Principled Vs. Stubborn: A Conceptual Pet Peeve

Oooooh I should have written about this months ago, as it's been a pet peeve I've been thinking about for months. In some of my most long-lasting disputes my character has often been labeled as "stubborn" for not accepting my opponent's position, and while it's hardly a severe injustice the inaccuracy of the conceptual application annoys me given I advocate speaking precisely.

Essentially, the problem here is that my opponent is calling me stubborn only because I refuse to accept their position, not because I'm tuning them out or am denying what I recognize as true. In these particular cases the persons use atrocious logical fallacies such as begging the question, appealing to popularity, and even resorting to intimidation by yelling and calling me names. These conversations can hardly be called constructive arguments, and I've had to tolerate them since I either had to deal with the person not of choice or have been unwelcomingly contacted by them. Because of their refusal to provide evidence or proof I have held steadfast in my position by virtue of intellectual honesty and integrity, and for that I've been called "stubborn," but it isn't an accurate label.

In reality I'm being principled, not stubborn. Both of these concepts, when oversimplified and their essential characteristics are suspended, mean that one refuses to change one's course of action, beliefs, or evaluations in the face of persuasion (either forceful or intellectual) or calls for alteration. The feature that distinguishes these terms is why one is maintaining such a refusal. In the case of stubbornness, the essential trait is emotional: The person is maintaining his position or course because he's acting on emotion or is evading something that upsets him.
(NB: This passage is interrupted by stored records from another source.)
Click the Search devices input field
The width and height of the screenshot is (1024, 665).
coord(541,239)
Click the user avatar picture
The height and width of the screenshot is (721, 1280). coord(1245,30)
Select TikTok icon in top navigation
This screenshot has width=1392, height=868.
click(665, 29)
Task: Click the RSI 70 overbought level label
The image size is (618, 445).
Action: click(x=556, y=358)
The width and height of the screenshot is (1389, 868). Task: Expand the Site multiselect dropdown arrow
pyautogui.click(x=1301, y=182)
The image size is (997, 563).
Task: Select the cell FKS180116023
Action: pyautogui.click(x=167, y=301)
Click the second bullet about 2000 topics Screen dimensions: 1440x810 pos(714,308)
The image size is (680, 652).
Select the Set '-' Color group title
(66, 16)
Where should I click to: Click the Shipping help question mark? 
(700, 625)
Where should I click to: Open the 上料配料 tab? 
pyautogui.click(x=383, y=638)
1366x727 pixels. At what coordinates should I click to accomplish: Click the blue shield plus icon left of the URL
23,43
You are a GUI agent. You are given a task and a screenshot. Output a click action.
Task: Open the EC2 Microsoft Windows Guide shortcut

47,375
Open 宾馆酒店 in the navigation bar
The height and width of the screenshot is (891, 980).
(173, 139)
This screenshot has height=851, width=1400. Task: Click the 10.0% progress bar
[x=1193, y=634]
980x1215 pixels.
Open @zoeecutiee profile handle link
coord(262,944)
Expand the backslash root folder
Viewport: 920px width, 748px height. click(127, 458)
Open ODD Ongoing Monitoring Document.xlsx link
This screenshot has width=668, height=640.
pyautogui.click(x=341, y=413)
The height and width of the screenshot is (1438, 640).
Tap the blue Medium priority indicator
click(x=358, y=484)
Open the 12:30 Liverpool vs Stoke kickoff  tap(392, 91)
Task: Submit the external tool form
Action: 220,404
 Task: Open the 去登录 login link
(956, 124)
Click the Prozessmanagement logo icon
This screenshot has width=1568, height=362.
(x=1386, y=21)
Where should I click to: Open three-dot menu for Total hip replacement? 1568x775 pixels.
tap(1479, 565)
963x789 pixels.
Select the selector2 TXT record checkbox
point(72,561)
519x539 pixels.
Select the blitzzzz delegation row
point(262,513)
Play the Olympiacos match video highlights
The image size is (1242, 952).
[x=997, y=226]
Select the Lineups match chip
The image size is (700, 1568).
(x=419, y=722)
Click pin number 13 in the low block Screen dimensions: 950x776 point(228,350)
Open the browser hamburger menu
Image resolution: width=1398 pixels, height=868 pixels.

Take as example a cartoon I saw, where a character walked fruitlessly up a downward escalator with his eyes close, vigorously denying to all the inconvenienced shoppers that he was going the wrong way because he wanted to evade being upset by learning he was wrong. He's being stubborn because he refuses to change his course of action, going the wrong way on an escalator, even though reality blatantly shows he's doing something unproductive.

A principled person, on the other hand, maintains his position or course on the basis of his intellectual honesty and integrity, and maintains them because it is in his best judgment that it is proper to do so, after assessing other people's positions and the available information about the matter. He may still be in the wrong, but he doesn't maintain a wrongful position or course because he feels like it, but rather because he's honestly mistaken. There's no stubbornness here.

I am annoyed by having such a label as "stubborn" applied to me since I pointed out the logical fallacies in my opponents' positions -- which they have refused to address in any way -- and have made explicit that I refuse to change my mind because my judgment is unaffected, so to accuse me of acting stupidly on emotion is inaccurate and unjust. And irritatingly enough, what these opponents accuse me of is what they're actually guilty of. It is they who refuse to address or even acknowledge my position, and maintain their ways of thinking even as they keep recognizing fact after fact I give them and the evaluations that logically follow, so it is they which the label stubborn appropriately applies.

And by gosh, anyone who refuses to acknowledge the distinction between these concepts is being stubborn too.

2 comments:

  1. It is frustrating when "being open minded" is taken to mean, "Agree with everything I say and don't rebuke".

    Thank you for writing this. Gives the whole thing a bit of clarity.

    ReplyDelete
  2. Excellent and thoughtful! I have been called stubborn most of my life, mostly by people who have no other argument. It used to bother me, but now I recognize that we really are not having a discussion in any meaningful sense of the term.